DISCIPLINE LIBREMENT CONSENTIE :
Les deux premières promotions bénéficièrent d'un régime de discipline qui ne surprendrait pas aujourd'hui& encore que !
Nous étions considérés comme des adultes, responsables. A nous de le prouver, par notre comportement d'élèves studieux,
respectant l'environnement matériel et humain. En contre partie, nous n'avions pas de surveillants pour faire régner l'ordre, mais des
maîtres d'internat pour nous épauler. Cette conjoncture était dans la logique du moment. Au sortir de l'occupation, nous étions ivres
de liberté, d'idéal, pour un avenir que l'on croyait heureux et sans contrainte.
Au cours d'une réunion annuelle de l'Amicale où nous avions rendu hommage à la mémoire de notre premier surveillant général,
Mr. Amokrane ARESKI, nous avons écrit à son épouse le texte qui suit :
Lettre de Gilbert BARRAUD à Mme. ARESKI,
C'est avec une réelle émotion que je me permets de vous écrire aujourd'hui. Notre Amicale, cette année, a voulu honorer la
mémoire de Mr. ARESKI.
Membre de la Commission Animation, c'est surtout au titre d'ancien élève de la deuxième promotion 1945 - 1949 que je
voudrais prendre part à cet hommage avec ce témoignage personnel.
A l'Aérium de Jean Bart où était hébergée notre école, Mr. ARESKI a été notre premier surveillant général. Nous sommes
sûrement très peu nombreux , aujourd'hui, sur les cinquante pensionnaires de notre dortoir à nous souvenir de certains épisodes
de cette époque là.
C'était la période euphorique de l'après guerre où régnait à l'école une « discipline librement consentie ». Nous en avons bien
profité &. Quelques semaines&. Les soirées étaient très calmes. Tous au lit, à 21 heures. Un rapide contrôle visuel de notre
surveillant général pour s'assurer que toutes les places étaient occupées, et c'était l'extinction des feux .Mais, dès l'obscurité venue,
quelques camarades sautaient prestement de leurs lits, s'ébrouant quelque peu, (ils sétaient couchés tout habillés), se précipitaient
vers une fenêtre laissée ouverte pour l'enjamber et disparaître dans la nuit. Ils allaient au cinéma ou au bal , à Ain Taya, rejoindre par
les chemins de traverse , celles qui, pour certains, allaient devenir plus tard leurs épouses.

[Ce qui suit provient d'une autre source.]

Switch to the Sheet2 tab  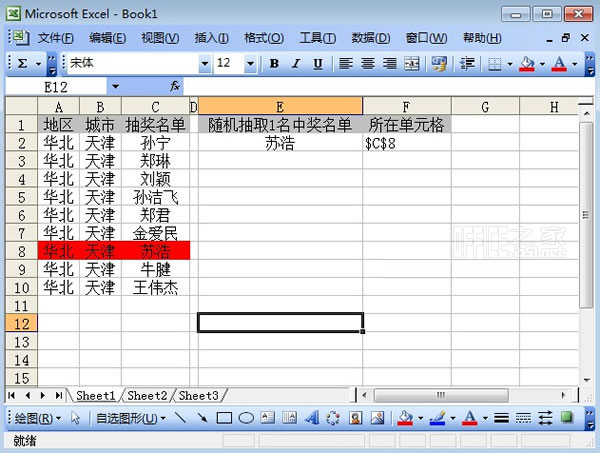146,395
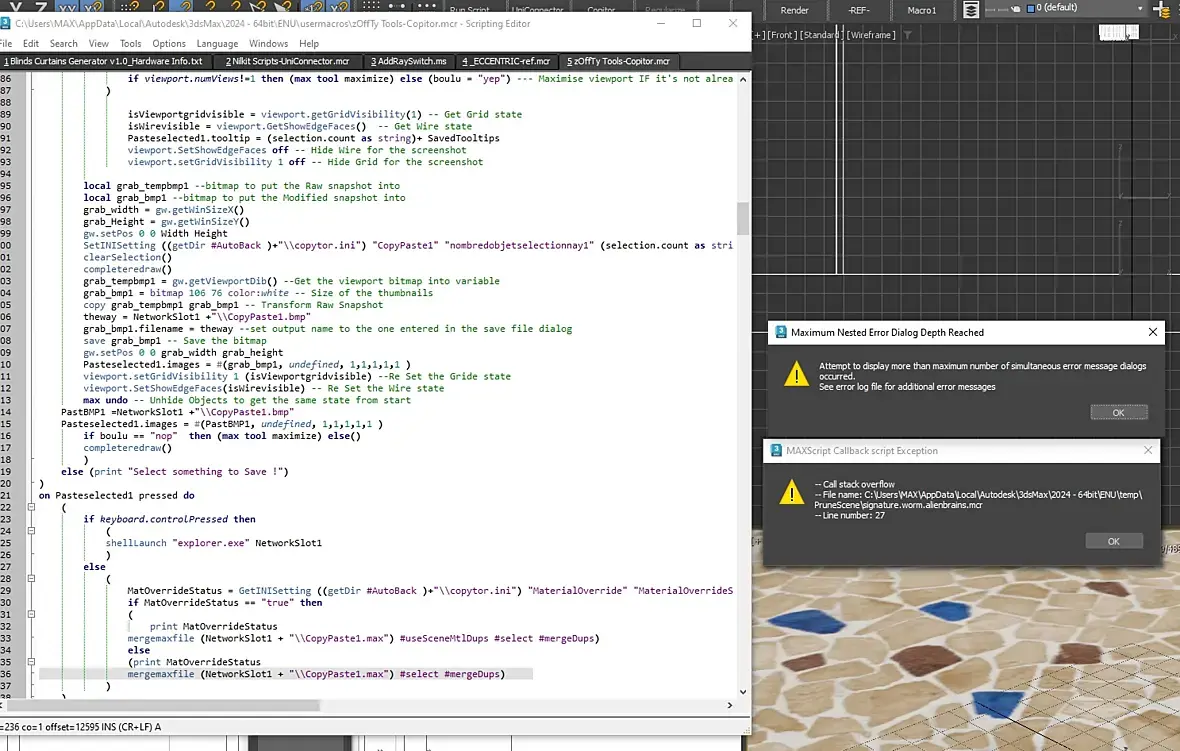
Task: Close the MAXScript Callback Exception dialog
Action: 1149,450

Ces fugueurs n'ont jamais eu d'ennuis. Je pense que notre surveillant général, notre aîné de quelques années seulement, n'a jamais
été dupe. Il nous savait déjà responsables de notre avenir, et nous laissait une certaine liberté.
Quelques mois plus tard, à quelques jours des vacances d'été, grande était notre excitation. Sous l'effet de groupe certainement,
nous qui étions restés si longtemps bien sages et raisonnables, un soir, nous avons en quelques minutes, réduit en débris cinquante
lits de camp , toile et bois. Quel spectacle de ruines découvrit notre surveillant général alerté par notre chahut. Il nous gratifia d'un
puissant : << Il y a des brebis galeuses parmi vous>>.
Mais à notre grand étonnement, Mr. ARESKI toujours aussi calme, nous ordonna le rangement de la literie bois dans un angle
du dortoir et nous fit refaire nos lits . Nous avons ainsi passé les deux nuits précédant le départ, sur un matelas à même le sol avec
un drap et un polochon.
La veille des grands départs, l'année suivante, toujours à Jean Bart, la direction de l'école, sagement retira les lits de camp&.
D'autres décisions furent prises avec la venue de Mr. PAUCHET et plus tard celle de Mr. MANDRILLON. La discipline librement
consentie fût abandonnée.
Un règlement draconien vit le jour. L'effectif croissant de l'école le rendit peut être nécessaire. Mais personnellement , je crois plutôt
que l'éloignement de la période euphorique et pleine d'espoirs de l'après guerre, ainsi que la mise aux normes administratives et
disciplinaires de notre école, en furent les principales causes.
Mr. ARESKI est toujours resté un symbole pour nous, celui de la réussite par le travail et notre témoin d'une époque où la liberté
et l'espérance n'étaient pas de vains mots.
Il ne me reste plus, Madame, à vous dire le plaisir que j'ai eu de me remémorer ces souvenirs.
Extraits d'un texte de Gilbert BARRAUD.